A more precise statement is given by the Jordan normal form theorem, which states that in this situation, A is similar to an upper triangular matrix of a very particular form. The simpler triangularization result is often sufficient however, and in any case used in proving the Jordan normal form theorem.[1][2]

In the case of complex matrices, it is possible to say more about triangularization, namely, that any square matrix A has a Schur decomposition. This means that A is unitarily equivalent (i.e. similar, using a unitary matrix as change of basis) to an upper triangular matrix; this follows by taking an Hermitian basis for the flag.

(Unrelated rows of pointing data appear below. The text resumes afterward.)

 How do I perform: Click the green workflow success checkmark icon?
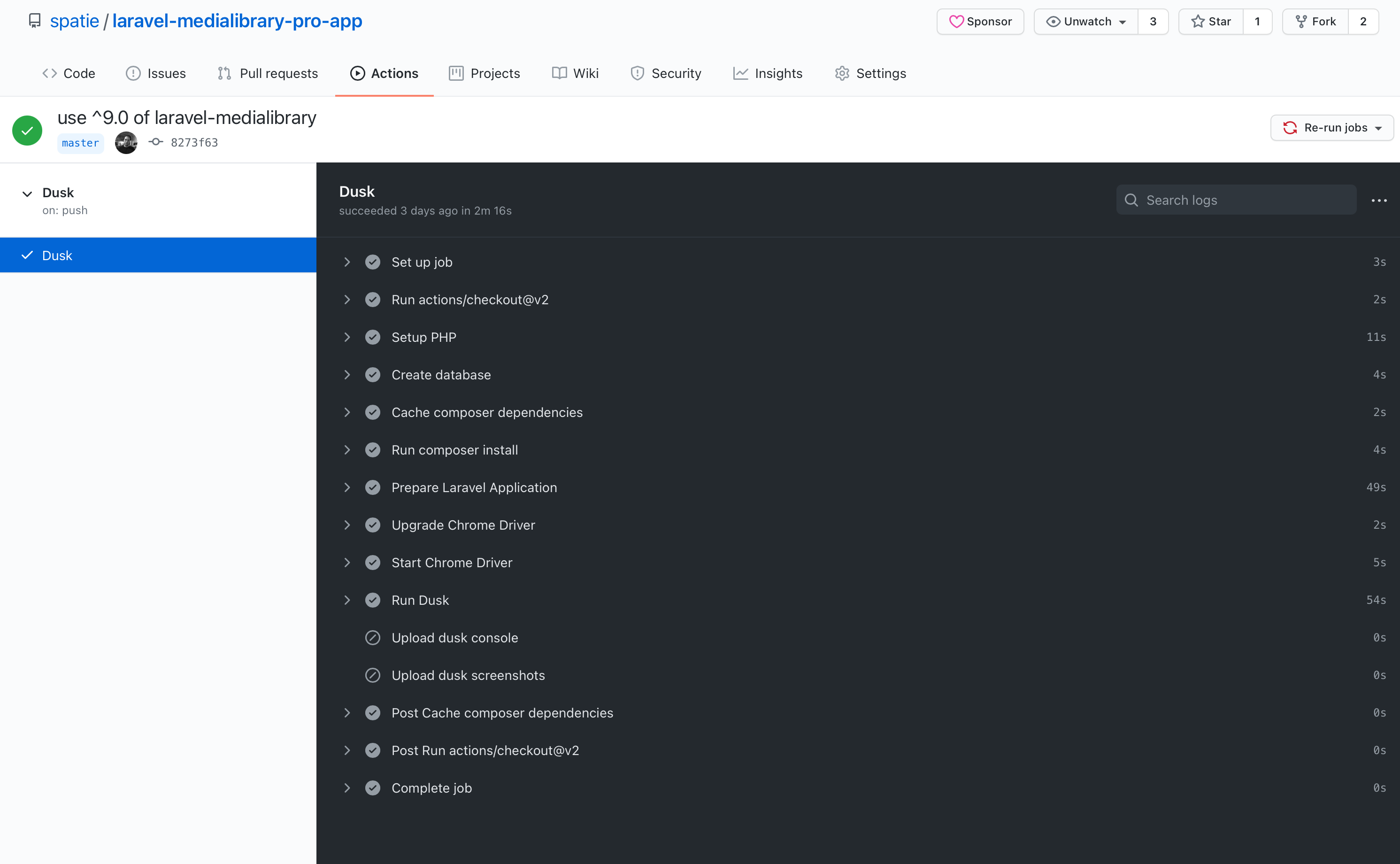point(27,130)
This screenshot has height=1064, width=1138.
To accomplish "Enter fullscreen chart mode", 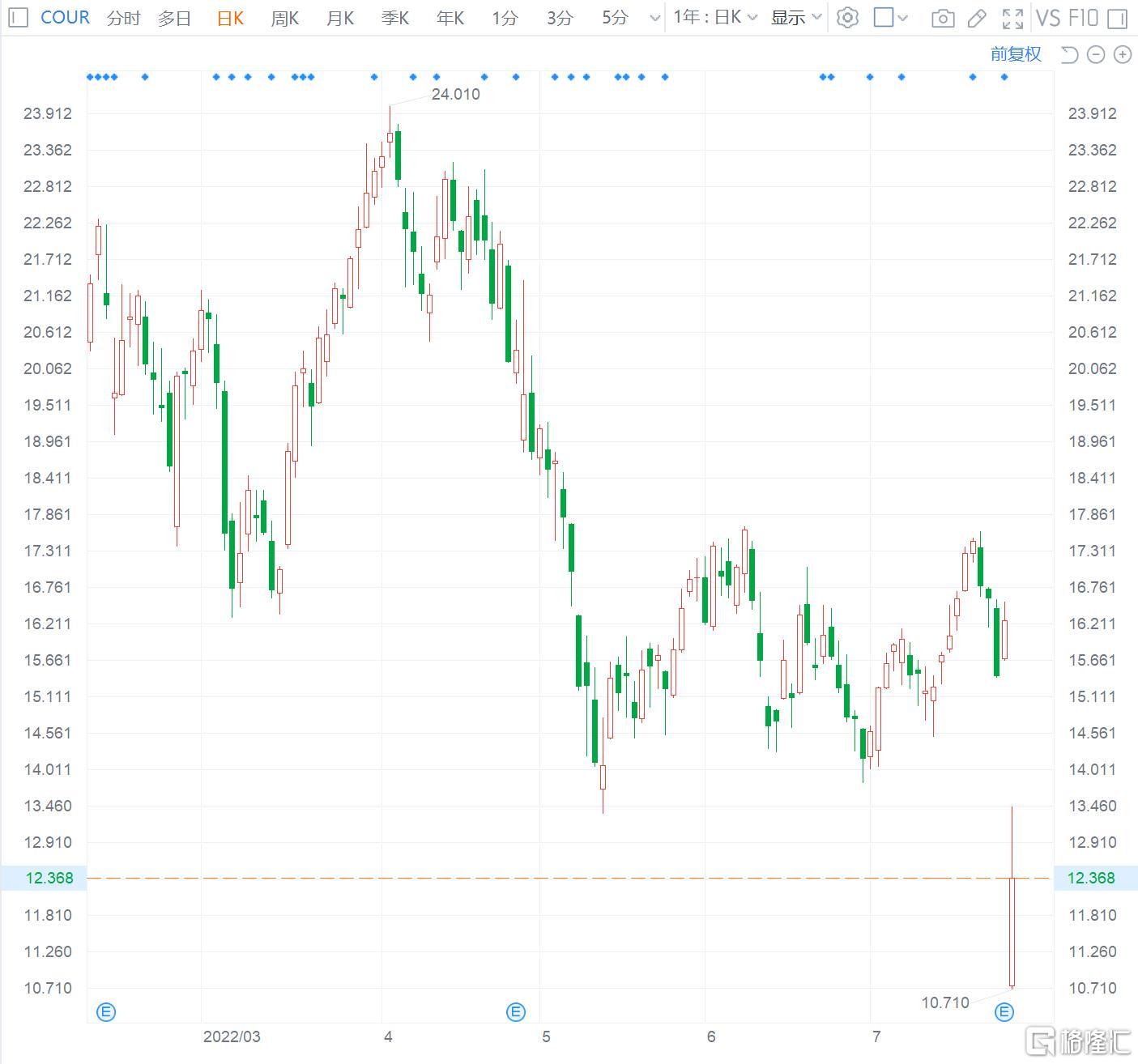I will tap(1012, 18).
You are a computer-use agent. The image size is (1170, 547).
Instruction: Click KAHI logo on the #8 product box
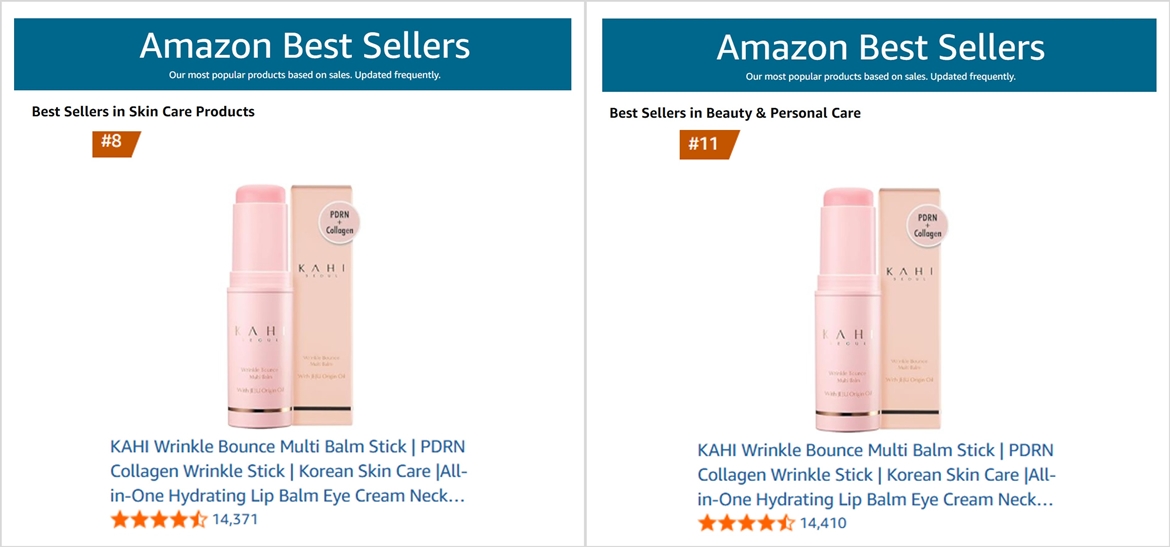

This is generalized by Lie's theorem, which shows that any representation of a solvable Lie algebra is simultaneously upper triangularizable, the case of commuting matrices being the abelian Lie algebra case, abelian being a fortiori solvable.

Together these facts mean that the upper triangular matrices form a subalgebra of the associative algebra of square matrices for a given size. Additionally, this also shows that the upper triangular matrices can be viewed as a Lie subalgebra of the Lie algebra of square matrices of a fixed size, where the Lie bracket [a, b] given by the commutator ab − ba. The Lie algebra of all upper triangular matrices is a solvable Lie algebra. It is often referred to as a Borel subalgebra of the Lie algebra of all square matrices.

All these results hold if upper triangular is replaced by lower triangular throughout; in particular the lower triangular matrices also form a Lie algebra. However, operations mixing upper and lower triangular matrices do not in general produce triangular matrices. For instance, the sum of an upper and a lower triangular matrix can be any matrix; the product of a lower triangular with an upper triangular matrix is not necessarily triangular either.

In fact, by Engel's theorem, any finite-dimensional nilpotent Lie algebra is conjugate to a subalgebra of the strictly upper triangular matrices, that is to say, a finite-dimensional nilpotent Lie algebra is simultaneously strictly upper triangularizable.

Algebras of upper triangular matrices have a natural generalization in functional analysis which yields nest algebras on Hilbert spaces.

The set of invertible triangular matrices of a given kind (upper or lower) forms a group, indeed a Lie group, which is a subgroup of the general linear group of all invertible matrices. A triangular matrix is invertible precisely when its diagonal entries are invertible (non-zero).

The upper triangular matrices are precisely those that stabilize the standard flag. The invertible ones among them form a subgroup of the general linear group, whose conjugate subgroups are those defined as the stabilizer of some (other) complete flag. These subgroups are Borel subgroups. The group of invertible lower triangular matrices is such a subgroup, since it is the stabilizer of the standard flag associated to the standard basis in reverse order.

The stabilizer of a partial flag obtained by forgetting some parts of the standard flag can be described as a set of block upper triangular matrices (but its elements are not all triangular matrices). The conjugates of such a group are the subgroups defined as the stabilizer of some partial flag. These subgroups are called parabolic subgroups.

The group of 2×2 upper unitriangular matrices is isomorphic to the additive group of the field of scalars; in the case of complex numbers it corresponds to a group formed of parabolic Möbius transformations; the 3×3 upper unitriangular matrices form the Heisenberg group.